Fort A.P. Hill, Virginia, is renamed Fort Walker after Dr. Mary Edwards Walker — the first woman surgeon in the Civil War, and the only woman awarded the Medal of Honor. 

Fort Hood, Texas, is renamed Fort Cavazos in honor of Army Gen. Richard E. Cavazos, a Hispanic American hero of both the Korean and Vietnam Wars.

Fort Lee, Virginia, is renamed after two soldiers and will become Fort Gregg-Adams. Army Lt. Gen. Arthur J. Gregg was an African-American soldier who rose from private to three-star during a career in military logistics. Army Lt. Col. Charity Adams was the first African American officer in the Women's Army Auxiliary Corps in World War II and led the first African-American WAAC unit to serve overseas. 

Fort Pickett, Virginia, is renamed Fort Barfoot in honor of Army Tech Sgt. Van T. Barfoot, who received the Medal of Honor for his actions with the 45th Infantry Division in Italy in 1944.  

Fort Polk, Louisiana, is renamed Fort Johnson to commemorate Army Sgt. William Henry Johnson.
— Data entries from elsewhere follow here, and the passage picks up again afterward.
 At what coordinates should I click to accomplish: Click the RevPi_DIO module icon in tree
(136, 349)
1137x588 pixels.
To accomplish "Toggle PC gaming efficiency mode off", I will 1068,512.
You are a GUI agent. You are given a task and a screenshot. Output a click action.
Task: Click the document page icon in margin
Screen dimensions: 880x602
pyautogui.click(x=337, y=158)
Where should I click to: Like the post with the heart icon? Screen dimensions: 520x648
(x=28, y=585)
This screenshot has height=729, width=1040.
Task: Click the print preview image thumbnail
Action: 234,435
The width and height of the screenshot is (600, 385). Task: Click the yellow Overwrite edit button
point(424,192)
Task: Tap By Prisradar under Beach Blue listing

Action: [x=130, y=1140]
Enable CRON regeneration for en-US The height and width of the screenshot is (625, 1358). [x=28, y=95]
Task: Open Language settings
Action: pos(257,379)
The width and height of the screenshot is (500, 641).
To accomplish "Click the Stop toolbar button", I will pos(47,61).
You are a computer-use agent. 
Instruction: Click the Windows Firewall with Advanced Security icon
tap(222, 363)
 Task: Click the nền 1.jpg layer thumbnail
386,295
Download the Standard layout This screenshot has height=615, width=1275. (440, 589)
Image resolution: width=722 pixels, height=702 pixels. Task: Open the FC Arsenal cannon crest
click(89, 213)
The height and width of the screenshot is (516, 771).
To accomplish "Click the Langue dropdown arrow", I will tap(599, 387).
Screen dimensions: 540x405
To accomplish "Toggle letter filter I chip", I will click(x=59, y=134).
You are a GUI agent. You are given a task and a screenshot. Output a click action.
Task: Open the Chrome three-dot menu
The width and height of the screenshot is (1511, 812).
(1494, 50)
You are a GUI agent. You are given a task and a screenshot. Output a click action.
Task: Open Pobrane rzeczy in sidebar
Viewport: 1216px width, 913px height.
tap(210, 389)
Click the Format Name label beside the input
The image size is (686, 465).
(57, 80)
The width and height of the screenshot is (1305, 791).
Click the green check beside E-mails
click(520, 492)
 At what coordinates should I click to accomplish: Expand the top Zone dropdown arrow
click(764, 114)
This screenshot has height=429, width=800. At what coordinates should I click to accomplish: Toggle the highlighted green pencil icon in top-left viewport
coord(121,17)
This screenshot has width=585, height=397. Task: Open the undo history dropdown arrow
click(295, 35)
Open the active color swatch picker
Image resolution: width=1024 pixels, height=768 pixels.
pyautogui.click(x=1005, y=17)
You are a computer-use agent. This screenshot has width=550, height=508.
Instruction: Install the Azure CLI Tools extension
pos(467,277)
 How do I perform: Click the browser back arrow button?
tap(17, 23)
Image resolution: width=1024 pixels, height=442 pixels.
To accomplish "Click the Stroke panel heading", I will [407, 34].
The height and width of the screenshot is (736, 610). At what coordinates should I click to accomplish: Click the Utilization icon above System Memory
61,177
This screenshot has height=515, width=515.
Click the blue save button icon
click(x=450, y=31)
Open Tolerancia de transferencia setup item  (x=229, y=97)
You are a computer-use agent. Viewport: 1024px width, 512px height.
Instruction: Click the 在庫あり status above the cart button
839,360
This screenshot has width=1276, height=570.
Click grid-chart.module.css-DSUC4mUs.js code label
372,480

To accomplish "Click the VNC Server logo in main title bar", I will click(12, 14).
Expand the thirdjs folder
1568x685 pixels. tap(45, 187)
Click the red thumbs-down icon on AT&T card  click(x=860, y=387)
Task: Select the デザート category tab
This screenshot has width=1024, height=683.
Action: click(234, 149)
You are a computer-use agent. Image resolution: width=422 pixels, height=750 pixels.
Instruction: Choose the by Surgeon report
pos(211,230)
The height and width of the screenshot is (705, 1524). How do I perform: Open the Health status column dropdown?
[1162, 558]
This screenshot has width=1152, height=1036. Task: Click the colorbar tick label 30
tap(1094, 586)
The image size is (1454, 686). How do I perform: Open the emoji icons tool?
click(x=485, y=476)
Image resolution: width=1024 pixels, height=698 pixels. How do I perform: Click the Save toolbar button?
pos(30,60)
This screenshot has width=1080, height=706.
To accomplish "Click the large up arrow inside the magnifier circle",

Johnson was a member of the famous Harlem Hellfighters that fought under French Army command during World War I. Johnson belatedly received the Medal of Honor for an action in the Argonne Forest of France where he fought off a German raid and received 21 wounds in the hand-to-hand fighting. President Barack Obama awarded Johnson the medal in 2015, long after the soldier died in 1929. 

Fort Rucker, Alabama, is renamed after Army Chief Warrant Officer 4 Michael J. Novosel. The chief was an aviator who flew combat in both World War II and Vietnam and received the Medal of Honor for a Medevac mission under fire in Vietnam where he saved 29 soldiers.

Finally, Fort Bragg, North Carolina, is renamed Fort Liberty.